To quote Ken Burns…..National Parks are the country’s best idea. The breadth of the country’s national park experience varies from the flat swampy bird filled Everglades NP to the ice fields of Glacier NP to the spectacular cliffs and spires of Grand Canyon NP and everything in between.

If you’re into canyons and rock formations, southern Utah contains five national parks with some of the best hiking and photography anywhere on the planet.

Mesa Arch
Mesa Arch, Canyonlands National Park

Canyonlands NP contains one of the most famous arches in the country; Mesa Arch which has been photographed millions of times. The shot above is not particularly original but it’s on most landscape photographers bucket list since the light from the sunrise reflects off of the bottom surface of the arch and brilliantly lights up the underside of the arch. The brilliant red/orange glow on the underside of the arch lasts 15 minutes before it melts away for the rest of the day.
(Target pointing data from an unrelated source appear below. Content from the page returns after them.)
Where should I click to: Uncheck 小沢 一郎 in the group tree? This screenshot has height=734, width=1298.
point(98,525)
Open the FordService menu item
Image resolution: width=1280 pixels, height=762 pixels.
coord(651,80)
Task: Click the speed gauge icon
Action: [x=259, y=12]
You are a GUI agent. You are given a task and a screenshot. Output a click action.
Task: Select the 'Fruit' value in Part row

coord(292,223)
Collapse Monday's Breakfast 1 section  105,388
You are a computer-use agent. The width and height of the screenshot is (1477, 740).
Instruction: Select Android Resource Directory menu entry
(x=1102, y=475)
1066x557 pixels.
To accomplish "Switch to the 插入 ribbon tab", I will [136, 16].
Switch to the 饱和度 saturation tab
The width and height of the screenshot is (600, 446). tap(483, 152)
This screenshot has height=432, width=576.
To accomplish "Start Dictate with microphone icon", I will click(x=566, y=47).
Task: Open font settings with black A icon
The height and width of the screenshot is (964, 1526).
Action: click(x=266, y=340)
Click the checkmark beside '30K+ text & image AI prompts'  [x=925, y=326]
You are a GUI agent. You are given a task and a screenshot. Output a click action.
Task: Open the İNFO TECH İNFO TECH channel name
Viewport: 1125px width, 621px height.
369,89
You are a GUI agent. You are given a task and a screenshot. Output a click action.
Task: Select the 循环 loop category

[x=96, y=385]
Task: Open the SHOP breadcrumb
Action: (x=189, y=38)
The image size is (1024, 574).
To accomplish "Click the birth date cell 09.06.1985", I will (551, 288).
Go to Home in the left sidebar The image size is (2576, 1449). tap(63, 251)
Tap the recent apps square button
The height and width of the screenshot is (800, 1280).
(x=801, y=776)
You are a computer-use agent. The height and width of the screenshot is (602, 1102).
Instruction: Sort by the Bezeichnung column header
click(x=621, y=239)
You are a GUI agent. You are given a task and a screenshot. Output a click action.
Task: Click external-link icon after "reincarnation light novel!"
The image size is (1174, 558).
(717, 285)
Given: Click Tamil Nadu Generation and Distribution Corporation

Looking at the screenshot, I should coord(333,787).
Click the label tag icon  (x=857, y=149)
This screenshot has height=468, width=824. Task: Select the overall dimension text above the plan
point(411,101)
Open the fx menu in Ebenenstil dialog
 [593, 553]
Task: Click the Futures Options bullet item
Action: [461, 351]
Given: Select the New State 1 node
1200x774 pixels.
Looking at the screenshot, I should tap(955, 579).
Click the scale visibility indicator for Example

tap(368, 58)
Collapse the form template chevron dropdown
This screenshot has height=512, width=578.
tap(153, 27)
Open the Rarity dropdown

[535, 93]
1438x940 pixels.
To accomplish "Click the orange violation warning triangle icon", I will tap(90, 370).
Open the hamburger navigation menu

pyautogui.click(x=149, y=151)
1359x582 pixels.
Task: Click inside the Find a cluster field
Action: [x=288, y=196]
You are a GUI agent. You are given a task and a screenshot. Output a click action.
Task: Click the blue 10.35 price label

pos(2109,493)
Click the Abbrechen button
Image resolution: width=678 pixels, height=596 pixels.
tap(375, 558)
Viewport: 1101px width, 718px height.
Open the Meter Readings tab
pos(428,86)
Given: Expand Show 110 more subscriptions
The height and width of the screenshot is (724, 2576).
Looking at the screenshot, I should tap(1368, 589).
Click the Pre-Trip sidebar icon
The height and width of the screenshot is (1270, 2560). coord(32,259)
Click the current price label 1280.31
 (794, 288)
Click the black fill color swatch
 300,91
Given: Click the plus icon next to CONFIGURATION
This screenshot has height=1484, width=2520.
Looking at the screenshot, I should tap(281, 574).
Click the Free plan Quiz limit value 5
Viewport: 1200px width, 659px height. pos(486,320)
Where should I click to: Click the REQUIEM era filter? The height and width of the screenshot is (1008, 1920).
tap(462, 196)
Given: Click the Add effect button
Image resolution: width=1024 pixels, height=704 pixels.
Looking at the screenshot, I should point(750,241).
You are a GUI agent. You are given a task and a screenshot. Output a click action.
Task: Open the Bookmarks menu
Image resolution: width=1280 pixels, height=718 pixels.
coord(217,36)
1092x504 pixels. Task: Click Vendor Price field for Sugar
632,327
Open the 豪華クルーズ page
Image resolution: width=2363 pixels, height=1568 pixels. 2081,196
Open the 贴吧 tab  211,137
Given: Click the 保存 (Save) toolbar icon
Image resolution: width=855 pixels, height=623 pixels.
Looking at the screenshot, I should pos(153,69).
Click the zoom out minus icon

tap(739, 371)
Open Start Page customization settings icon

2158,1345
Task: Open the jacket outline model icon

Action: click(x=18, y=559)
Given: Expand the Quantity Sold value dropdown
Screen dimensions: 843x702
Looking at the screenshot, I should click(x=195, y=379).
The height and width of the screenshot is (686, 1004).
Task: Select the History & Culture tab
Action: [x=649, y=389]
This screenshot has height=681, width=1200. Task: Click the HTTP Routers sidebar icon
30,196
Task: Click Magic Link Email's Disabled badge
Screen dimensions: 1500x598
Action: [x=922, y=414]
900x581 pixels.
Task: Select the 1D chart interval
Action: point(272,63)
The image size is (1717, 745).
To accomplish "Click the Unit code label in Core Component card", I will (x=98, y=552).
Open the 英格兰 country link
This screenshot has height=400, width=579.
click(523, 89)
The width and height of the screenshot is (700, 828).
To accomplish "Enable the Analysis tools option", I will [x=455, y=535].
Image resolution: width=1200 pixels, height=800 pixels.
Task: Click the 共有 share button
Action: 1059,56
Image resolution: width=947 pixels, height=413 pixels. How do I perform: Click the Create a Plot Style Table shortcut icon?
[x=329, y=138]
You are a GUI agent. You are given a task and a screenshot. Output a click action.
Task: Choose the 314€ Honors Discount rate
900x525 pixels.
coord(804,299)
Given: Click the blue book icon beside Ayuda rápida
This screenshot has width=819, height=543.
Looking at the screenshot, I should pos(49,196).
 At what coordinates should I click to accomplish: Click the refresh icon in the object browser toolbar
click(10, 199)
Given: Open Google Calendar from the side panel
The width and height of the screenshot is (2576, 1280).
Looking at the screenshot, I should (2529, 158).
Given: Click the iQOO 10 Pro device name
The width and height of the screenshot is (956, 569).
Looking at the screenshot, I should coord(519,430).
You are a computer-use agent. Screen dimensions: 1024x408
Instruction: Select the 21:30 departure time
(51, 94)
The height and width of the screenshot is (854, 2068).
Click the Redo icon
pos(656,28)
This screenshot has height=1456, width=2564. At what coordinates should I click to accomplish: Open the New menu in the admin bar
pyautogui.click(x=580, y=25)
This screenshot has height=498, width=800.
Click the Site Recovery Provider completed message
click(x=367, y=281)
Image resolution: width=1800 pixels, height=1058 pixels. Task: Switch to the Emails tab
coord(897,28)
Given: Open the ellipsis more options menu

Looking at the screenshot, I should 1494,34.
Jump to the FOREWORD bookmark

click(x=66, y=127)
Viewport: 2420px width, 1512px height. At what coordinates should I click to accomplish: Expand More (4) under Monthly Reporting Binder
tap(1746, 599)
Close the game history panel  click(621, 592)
Obviously one needs to get here before sunrise to get in position to take the shot and capture the sun star in the image. I got there an hour before sunrise ( I needed a headlamp to walk the trail) and was greeted by 20 other tripod equipped photographers when I arrived. The arch is less than 20 ft. across and getting positioned in such a crowd takes some patience and a sharing attitude as you will undoubtedly be crossing tripod legs and bumping each other frequently.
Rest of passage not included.